WORK REQUIRED = Reproduce all the lines of the records below, requests included, but shift each coordinate in the answers by adding 21 to it. Leave the pictures out of your answer.

(Dataset entries)

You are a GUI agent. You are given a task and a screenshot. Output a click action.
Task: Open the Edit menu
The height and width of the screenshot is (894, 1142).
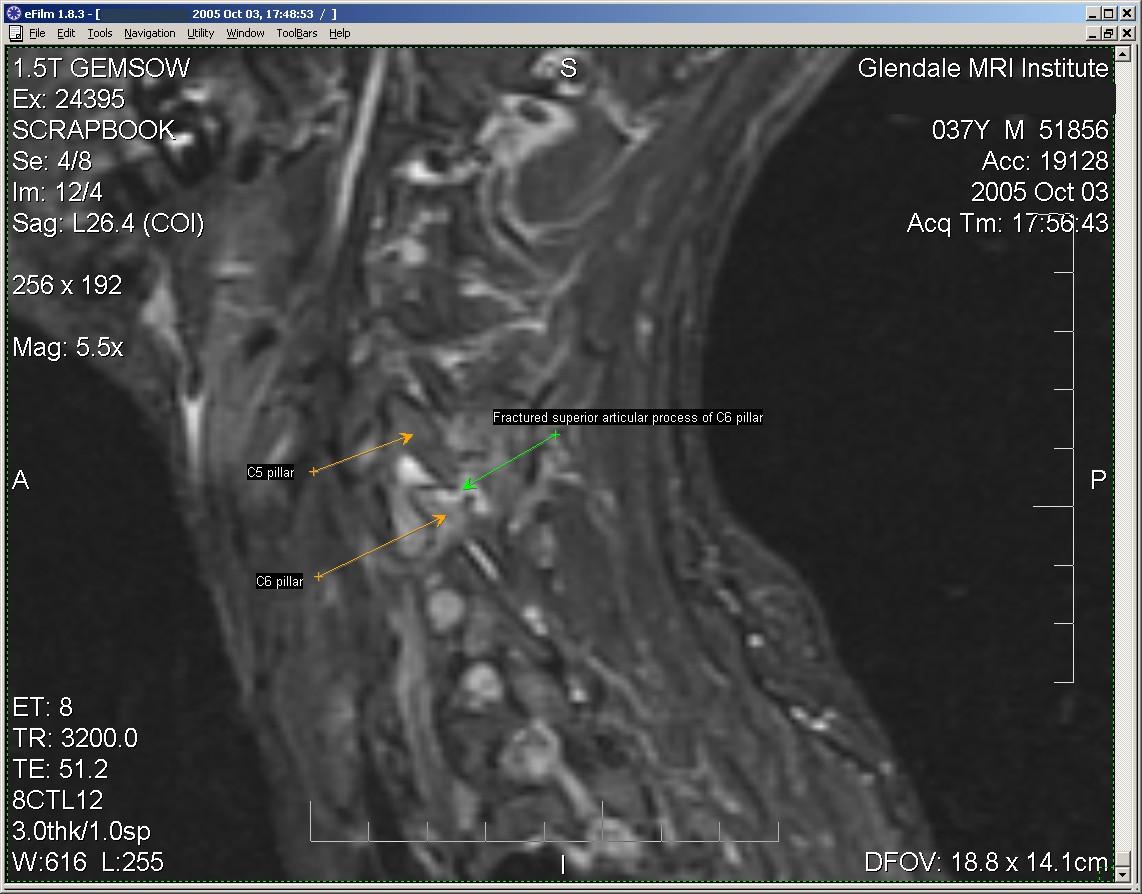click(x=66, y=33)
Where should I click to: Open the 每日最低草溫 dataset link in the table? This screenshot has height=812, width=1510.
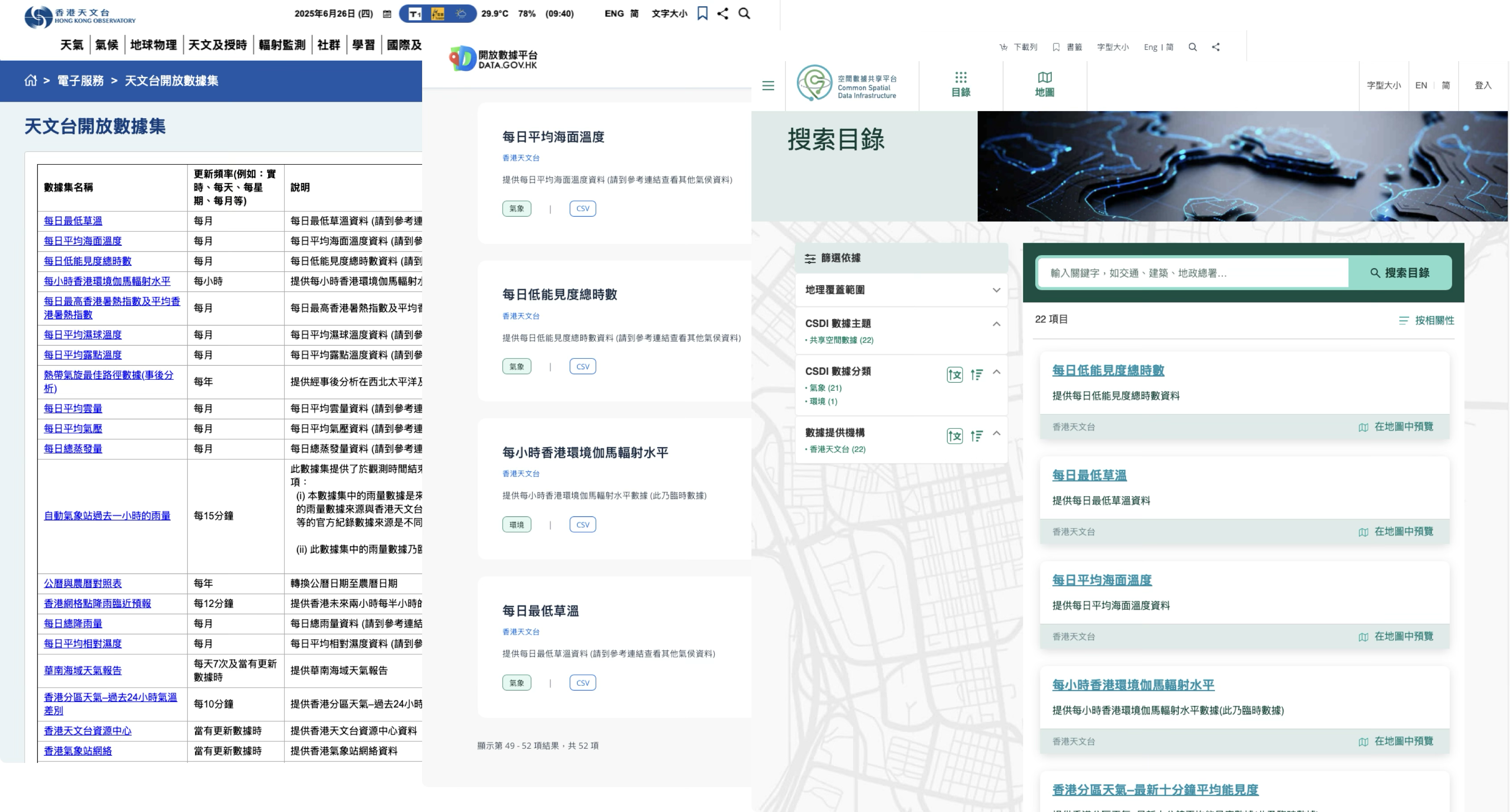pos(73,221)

SOLVED PROBLEM =
You are a GUI agent. You are given a task and a screenshot. Output a click action.
Task: Open the Edit menu
The height and width of the screenshot is (894, 1142).
click(x=87, y=54)
Where should I click to: Open the 每日最低草溫 dataset link in the table? This screenshot has height=812, width=1510.
pos(94,242)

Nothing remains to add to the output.